- WORK INSTRUCTION
Please keep to the lines below from the one with "Given: Click the Analytics target icon" through the one with "Task: Click the 打印未发 button", and restate them word for word, ends included.

- EXTRACTED INFORMATION
#####
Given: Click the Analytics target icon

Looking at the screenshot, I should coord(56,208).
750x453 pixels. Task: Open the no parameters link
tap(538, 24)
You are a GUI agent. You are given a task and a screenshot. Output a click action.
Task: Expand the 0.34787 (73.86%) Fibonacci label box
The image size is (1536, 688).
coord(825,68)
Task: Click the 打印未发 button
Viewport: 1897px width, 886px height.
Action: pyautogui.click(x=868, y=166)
#####
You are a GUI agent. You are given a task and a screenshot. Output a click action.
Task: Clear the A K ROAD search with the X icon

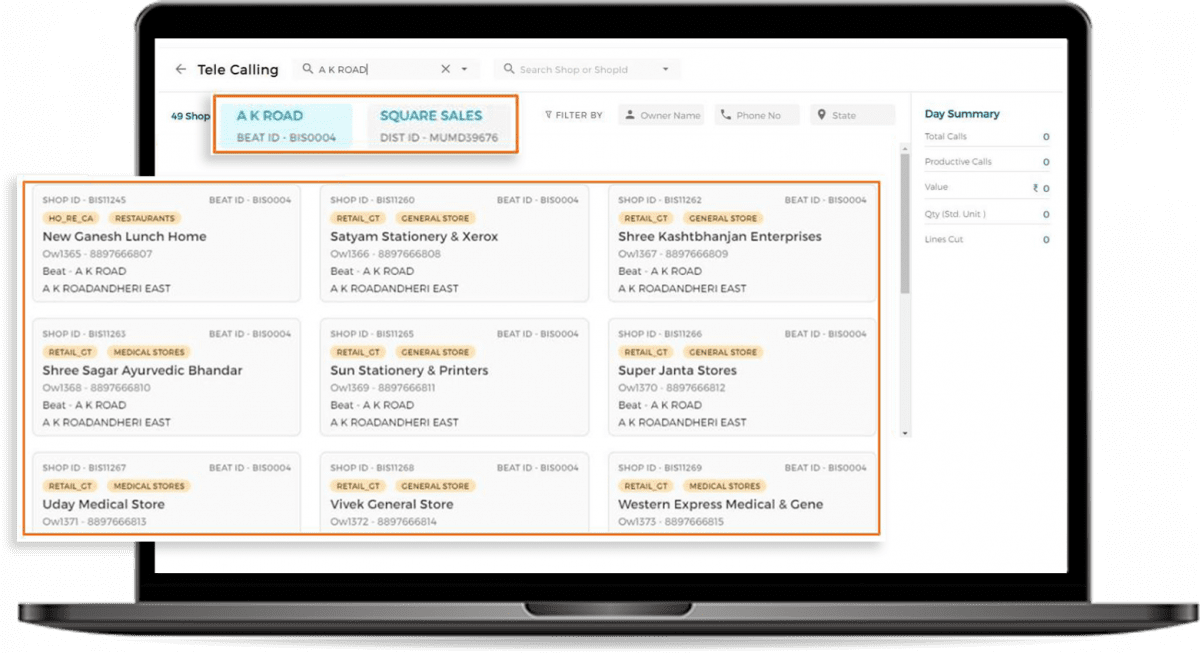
#####
- WRITTEN RESPONSE
Given: Click the Analytics target icon

Looking at the screenshot, I should coord(56,208).
750x453 pixels. Task: Open the no parameters link
tap(538, 24)
You are a GUI agent. You are given a task and a screenshot. Output a click action.
Task: Expand the 0.34787 (73.86%) Fibonacci label box
The image size is (1536, 688).
coord(825,68)
Task: Click the 打印未发 button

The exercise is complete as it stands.